A Dutch cut-rose nursery has been closed down since week 15, because of the bacterium Ralstonia solanacearum (brown rot). Complete clearing will probably take place, just like the previous time the Q-organism was found there in 2016. The Netherlands Food and Consumer Product Safety Authority (NVWA) had declared the company Ralstonia-free in 2017, after a period of monitoring.
By Hans Neefjes
After tracing investigations in 2016, the NVWA found that fifteen rose companies in the Netherlands were infected with the Q-organism Ralstonia solanacearum (Rsol). According to the 2000/29/EG phyto sanitary directive, plants infected with this quarantine organism must be destroyed.
An elimination scenario was applied to the infected companies, and the NVWA monitored the nurseries throughout 2017. All fifteen companies were declared bacterium-free after the monitoring period, apart from one. The nursery that was closed down (again) by the NVWA since the beginning of week 15 in 2018, was one of the companies that had just reopened.
The NVWA isn’t publishing any further statements until they receive the definitive results from sample testing. “The investigation is currently ongoing”, said a spokesman.
The outbreaks of Rsol in 2015 and 2016 meant that growers and propagators of cut rose have been on high alert. The number of samplings and testing during the cultivation and production of propagation materials for example, has dramatically increased. The number of preventive hygiene measures during the propagation and transportation of propagation materials has also gone up, because all infections had been found in young plants so far. The source of the infection hasn’t been discovered yet.
The nursery that was closed down this time, had been back into production since the beginning of 2017, after they had destroyed the old, contaminated crops and thoroughly cleaned the entire company and all equipment.

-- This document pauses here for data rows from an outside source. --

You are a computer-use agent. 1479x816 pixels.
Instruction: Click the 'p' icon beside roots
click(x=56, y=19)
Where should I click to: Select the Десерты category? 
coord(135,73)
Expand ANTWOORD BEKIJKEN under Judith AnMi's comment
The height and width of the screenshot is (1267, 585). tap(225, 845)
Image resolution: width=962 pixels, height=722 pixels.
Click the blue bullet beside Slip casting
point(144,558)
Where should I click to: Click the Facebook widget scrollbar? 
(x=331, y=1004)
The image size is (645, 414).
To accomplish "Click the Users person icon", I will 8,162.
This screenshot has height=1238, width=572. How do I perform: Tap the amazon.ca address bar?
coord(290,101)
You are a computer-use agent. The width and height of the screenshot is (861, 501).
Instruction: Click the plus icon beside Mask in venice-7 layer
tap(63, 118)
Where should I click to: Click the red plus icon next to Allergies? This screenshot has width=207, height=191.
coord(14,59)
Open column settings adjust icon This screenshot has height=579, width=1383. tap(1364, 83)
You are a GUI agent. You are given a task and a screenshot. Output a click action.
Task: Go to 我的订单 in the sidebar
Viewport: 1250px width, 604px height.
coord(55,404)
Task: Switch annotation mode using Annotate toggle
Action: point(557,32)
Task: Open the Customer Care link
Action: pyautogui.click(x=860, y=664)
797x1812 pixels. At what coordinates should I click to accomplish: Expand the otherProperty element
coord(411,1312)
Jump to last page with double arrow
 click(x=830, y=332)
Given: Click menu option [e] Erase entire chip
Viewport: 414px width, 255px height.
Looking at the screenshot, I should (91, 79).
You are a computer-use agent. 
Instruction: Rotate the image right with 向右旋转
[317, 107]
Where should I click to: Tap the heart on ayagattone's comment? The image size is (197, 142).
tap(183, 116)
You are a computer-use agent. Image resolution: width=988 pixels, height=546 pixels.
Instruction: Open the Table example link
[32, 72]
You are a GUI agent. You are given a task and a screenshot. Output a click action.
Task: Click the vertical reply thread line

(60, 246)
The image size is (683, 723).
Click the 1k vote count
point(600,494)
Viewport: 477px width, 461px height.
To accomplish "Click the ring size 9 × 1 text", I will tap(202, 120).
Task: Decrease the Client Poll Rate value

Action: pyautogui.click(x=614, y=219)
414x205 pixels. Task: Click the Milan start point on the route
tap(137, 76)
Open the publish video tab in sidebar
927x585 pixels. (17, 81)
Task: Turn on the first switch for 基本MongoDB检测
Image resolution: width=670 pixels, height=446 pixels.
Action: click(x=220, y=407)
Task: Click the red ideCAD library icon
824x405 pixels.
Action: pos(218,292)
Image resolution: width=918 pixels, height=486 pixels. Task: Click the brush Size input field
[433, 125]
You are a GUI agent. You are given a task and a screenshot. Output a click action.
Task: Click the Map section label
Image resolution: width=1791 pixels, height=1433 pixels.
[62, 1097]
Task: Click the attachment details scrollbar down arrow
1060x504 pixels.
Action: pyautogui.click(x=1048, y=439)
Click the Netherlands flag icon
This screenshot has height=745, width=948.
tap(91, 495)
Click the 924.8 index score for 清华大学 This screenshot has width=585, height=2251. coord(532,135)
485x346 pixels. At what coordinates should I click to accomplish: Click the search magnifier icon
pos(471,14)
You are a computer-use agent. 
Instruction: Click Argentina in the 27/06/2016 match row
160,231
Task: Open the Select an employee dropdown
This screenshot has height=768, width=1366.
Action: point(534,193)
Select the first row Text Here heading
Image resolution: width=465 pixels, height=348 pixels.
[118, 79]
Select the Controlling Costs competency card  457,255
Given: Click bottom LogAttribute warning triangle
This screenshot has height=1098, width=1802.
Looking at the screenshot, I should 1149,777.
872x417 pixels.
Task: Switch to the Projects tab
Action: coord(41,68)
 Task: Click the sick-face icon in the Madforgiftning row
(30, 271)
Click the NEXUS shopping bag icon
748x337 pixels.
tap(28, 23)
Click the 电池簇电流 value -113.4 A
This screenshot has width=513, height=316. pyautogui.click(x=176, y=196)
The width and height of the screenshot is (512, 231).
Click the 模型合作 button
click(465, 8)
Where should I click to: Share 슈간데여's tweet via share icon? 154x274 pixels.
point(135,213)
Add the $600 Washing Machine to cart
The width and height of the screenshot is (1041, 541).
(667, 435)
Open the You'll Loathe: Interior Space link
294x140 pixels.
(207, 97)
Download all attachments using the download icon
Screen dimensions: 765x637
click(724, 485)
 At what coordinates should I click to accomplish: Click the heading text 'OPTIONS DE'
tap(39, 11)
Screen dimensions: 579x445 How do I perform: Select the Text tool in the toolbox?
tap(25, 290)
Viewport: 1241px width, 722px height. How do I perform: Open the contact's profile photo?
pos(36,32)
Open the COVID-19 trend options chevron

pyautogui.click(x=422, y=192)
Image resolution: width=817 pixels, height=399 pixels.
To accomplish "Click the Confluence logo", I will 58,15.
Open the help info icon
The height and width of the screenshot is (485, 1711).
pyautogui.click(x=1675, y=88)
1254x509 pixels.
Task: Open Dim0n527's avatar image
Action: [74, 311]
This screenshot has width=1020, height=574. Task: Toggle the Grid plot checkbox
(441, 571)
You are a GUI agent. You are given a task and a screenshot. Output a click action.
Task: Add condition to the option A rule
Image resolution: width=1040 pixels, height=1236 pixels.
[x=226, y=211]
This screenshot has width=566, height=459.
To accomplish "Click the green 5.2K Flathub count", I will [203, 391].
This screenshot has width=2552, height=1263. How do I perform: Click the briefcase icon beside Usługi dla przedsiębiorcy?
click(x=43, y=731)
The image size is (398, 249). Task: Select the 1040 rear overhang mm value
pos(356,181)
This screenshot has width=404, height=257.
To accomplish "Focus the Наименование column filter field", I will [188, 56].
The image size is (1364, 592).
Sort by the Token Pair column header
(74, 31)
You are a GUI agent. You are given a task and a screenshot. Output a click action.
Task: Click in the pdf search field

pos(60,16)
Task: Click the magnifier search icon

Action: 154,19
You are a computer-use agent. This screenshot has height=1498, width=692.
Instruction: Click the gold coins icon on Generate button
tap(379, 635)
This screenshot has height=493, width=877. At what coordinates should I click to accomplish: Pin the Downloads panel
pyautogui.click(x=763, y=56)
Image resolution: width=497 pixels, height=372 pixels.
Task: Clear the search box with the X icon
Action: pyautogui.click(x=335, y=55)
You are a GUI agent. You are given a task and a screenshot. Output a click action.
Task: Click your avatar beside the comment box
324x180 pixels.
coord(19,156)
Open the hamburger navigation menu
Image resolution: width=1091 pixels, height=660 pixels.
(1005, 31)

The new crops did well for almost a year. But after the frosts in the beginning of 2018, when there was a sudden change in the weather, they noticed a strong decline in the growth. In some places in their greenhouse, branches no longer grew to the same length, new shoots hardly grew at all and buds got smaller and smaller.
The grower felt wary and initiated lab research. That’s when Rsol was discovered. The nursery immediately reported it to the NVWA, as per the legal requirements. The company was subsequently closed down.
In a 2017 report, the NVWA stated that the Ralstonia solanacearum (variety 1) infection in rose had almost come to an end, with only 1 contaminated company left in 2017, after the monitoring period. That particular company remains under supervision until September 2018, according to the NVWA’s annual report. In order to keep track, the NVWA included R. solanacearum in their 2018 phytosanitary monitoring program for the cultivation, propagation and breeding of cut rose.
The European Commission had an audit carried out in September 2017, to assess the Dutch approach to eliminating R. solanacearum. In its report, the Commission was very positive about the Dutch approach, apart from one aspect. They felt that the risk of contamination wasn’t sufficiently addressed by certain parties involved in cut-flower sales.